Design and ship agentic systems (tool calling, multi-agent workflows, structured outputs) that reliably fetch, extract, and normalize data across the web and APIs.
Build and operate search/indexing pipelines on OpenSearch/Elasticsearch (schema design, analyzers, reindex/data migration strategies, relevance tuning).
Own robust web scraping: directory crawling, CAPTCHA handling, headless browsers, rotating proxies, anti-bot evasion, and backoff/retry policies.
Develop backend services in Python + FastAPI with clean contracts and strong observability.

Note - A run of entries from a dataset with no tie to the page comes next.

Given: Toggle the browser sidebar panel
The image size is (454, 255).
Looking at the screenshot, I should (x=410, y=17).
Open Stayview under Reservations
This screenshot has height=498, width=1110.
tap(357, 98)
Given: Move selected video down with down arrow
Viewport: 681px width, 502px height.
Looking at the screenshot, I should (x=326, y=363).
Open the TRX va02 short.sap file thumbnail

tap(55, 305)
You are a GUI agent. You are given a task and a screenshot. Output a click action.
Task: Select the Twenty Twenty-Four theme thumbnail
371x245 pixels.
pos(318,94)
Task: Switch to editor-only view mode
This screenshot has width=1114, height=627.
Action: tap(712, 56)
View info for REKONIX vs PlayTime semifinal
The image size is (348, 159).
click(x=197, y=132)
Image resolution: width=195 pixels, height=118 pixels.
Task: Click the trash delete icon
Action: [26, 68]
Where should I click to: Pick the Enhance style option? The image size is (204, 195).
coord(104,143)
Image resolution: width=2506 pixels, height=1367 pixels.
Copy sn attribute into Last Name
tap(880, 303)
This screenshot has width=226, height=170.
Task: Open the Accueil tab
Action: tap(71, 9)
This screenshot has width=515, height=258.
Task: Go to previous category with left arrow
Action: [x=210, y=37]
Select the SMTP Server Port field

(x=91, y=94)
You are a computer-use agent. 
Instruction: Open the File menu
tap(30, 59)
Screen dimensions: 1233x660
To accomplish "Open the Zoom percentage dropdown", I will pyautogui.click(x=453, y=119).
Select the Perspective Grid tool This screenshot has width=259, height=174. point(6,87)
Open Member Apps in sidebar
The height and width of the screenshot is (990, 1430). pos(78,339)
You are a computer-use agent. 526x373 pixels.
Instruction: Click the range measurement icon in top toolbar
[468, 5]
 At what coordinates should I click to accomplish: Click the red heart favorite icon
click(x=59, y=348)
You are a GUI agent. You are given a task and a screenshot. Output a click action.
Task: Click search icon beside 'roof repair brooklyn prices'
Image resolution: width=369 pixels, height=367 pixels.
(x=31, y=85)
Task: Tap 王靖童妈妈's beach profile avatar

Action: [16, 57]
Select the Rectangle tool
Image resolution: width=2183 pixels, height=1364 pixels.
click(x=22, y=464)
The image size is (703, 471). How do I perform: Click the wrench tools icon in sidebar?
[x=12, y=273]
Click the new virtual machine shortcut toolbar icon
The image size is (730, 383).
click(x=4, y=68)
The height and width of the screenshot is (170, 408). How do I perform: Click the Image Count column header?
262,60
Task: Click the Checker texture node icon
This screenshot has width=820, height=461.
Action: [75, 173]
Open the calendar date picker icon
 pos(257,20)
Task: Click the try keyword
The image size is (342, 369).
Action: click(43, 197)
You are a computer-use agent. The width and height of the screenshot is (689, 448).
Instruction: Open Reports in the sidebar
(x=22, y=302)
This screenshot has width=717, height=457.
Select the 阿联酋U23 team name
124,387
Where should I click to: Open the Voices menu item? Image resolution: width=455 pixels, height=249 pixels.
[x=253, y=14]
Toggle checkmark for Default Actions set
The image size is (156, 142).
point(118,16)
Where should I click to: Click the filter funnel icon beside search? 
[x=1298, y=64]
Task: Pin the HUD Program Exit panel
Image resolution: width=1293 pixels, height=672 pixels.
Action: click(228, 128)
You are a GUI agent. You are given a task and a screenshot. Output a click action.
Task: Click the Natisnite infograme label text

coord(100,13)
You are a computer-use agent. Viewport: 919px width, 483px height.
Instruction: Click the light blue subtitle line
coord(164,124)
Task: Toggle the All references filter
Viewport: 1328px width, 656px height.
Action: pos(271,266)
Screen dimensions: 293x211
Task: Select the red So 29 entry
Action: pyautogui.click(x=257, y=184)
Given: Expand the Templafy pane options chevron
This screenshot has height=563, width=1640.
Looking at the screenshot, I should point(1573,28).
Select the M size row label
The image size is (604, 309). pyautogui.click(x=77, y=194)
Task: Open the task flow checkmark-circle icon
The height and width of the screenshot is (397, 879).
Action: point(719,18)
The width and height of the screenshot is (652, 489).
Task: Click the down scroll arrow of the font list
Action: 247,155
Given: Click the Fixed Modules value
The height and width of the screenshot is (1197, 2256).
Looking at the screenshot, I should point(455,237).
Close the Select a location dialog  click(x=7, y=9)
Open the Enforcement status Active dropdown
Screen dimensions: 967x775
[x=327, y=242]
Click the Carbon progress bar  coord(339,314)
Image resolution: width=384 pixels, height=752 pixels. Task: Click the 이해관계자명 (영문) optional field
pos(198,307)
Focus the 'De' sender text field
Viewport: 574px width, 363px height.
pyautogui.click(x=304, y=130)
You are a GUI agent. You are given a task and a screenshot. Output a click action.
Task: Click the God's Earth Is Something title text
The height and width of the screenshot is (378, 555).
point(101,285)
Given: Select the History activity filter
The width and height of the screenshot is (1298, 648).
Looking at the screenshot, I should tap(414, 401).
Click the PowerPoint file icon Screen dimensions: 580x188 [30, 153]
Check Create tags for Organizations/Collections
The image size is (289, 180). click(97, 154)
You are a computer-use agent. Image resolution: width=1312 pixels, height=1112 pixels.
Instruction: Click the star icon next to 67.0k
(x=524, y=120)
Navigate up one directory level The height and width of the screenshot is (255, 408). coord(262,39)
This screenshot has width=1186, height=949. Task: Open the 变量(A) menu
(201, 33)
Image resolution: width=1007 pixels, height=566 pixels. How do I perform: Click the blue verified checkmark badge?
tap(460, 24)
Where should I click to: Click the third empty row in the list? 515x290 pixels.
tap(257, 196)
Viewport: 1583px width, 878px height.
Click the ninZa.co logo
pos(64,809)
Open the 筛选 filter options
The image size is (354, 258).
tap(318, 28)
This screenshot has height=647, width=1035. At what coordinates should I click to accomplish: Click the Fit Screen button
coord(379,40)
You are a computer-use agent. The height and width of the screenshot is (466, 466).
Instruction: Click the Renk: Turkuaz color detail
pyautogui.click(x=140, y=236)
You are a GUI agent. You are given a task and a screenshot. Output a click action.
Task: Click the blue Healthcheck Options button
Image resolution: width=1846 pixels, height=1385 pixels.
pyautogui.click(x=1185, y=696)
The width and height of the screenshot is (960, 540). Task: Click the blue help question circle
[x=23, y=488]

Integrate third-party APIs for enrichment and search; model and cache responses; manage schema evolution.
Transform and analyze data using Pandas (or similar) for normalization, QA, and reporting.
Pitch in across the stack: billing (Stripe), and occasional front-end changes to ship end-to-end features.
Minimum requirements
Hands-on experience with agentic architectures (tool calling, structured outputs/JSON, planning/execution loops) and prompt engineering.
Deep knowledge of OpenSearch/Elasticsearch: index design, analyzers, ingestion pipelines, snapshots, rolling upgrades, and zero-downtime reindexing/data migrations.
Proven web scraping expertise: solving CAPTCHAs, session/auth flows, proxy rotation, stealth techniques, and legal/ethical constraints.
AWS + Docker in production (at least two of: ECS/EKS, Lambda, SQS/SNS, Batch, Step Functions, CloudWatch).
Building high-throughput data/IO pipelines with concurrency (asyncio/multiprocessing), resilient retries, and rate-limit aware scheduling.
Integrating diverse external APIs (auth patterns, pagination, webhooks); designing stable interfaces and backfills.
Strong data wrangling with Pandas or equivalent; comfort with large CSV/Parquet workflows and memory/perf tuning.
Familiarity with Stripe (subscriptions, metered billing, webhooks) and basic front-end changes (React/TypeScript or similar).
Excellent ownership, product sense, and pragmatic debugging.
Nice to have
Entity resolution/record linkage at scale (probabilistic matching, blocking, deduping).
Experience with Langfuse, OpenTelemetry, or similar for tracing/evals; task queues (Celery/RQ), Redis, Postgres.
Search relevance (BM25/vector/hybrid), embeddings, and retrieval pipelines.